Data shown →
-- -- --

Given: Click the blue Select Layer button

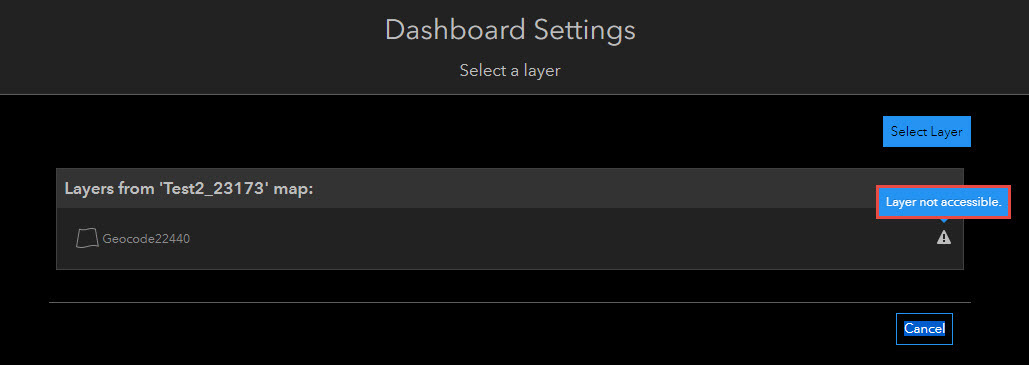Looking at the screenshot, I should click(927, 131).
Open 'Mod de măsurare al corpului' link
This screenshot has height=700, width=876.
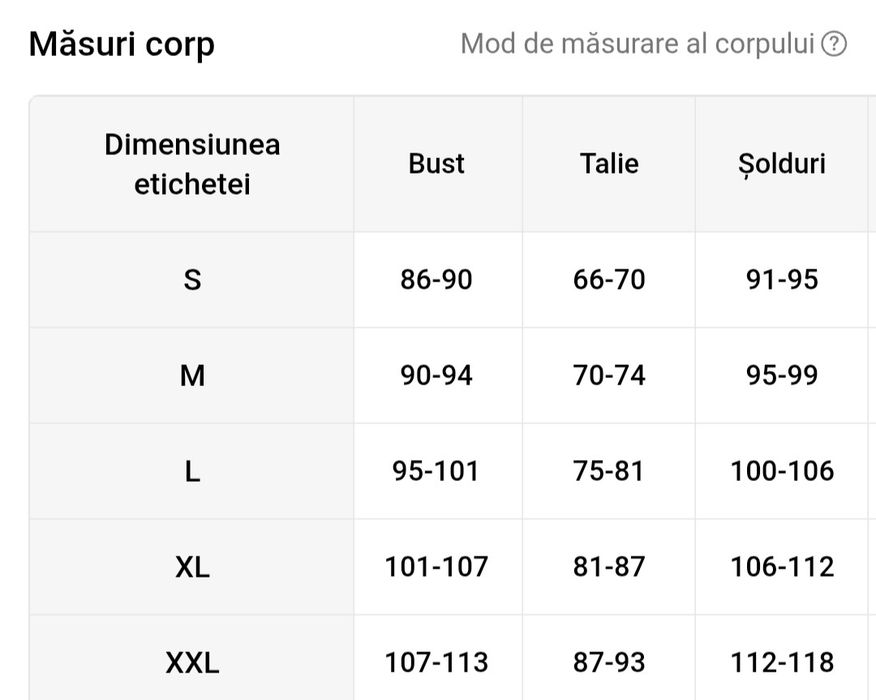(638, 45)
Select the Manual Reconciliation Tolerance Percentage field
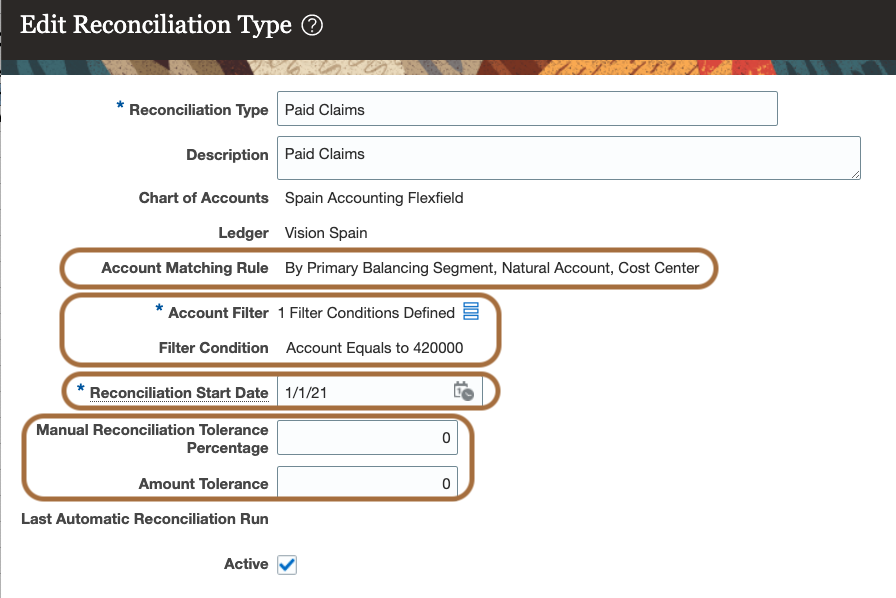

-- -- --

Short exercise → Rewrite the lines above as a numbered list, leaving out blank lines and the pictures.

In response →
1. Given: Click the blue Select Layer button
2. Looking at the screenshot, I should click(927, 131).
3. Open 'Mod de măsurare al corpului' link
4. This screenshot has height=700, width=876.
5. (638, 45)
6. Select the Manual Reconciliation Tolerance Percentage field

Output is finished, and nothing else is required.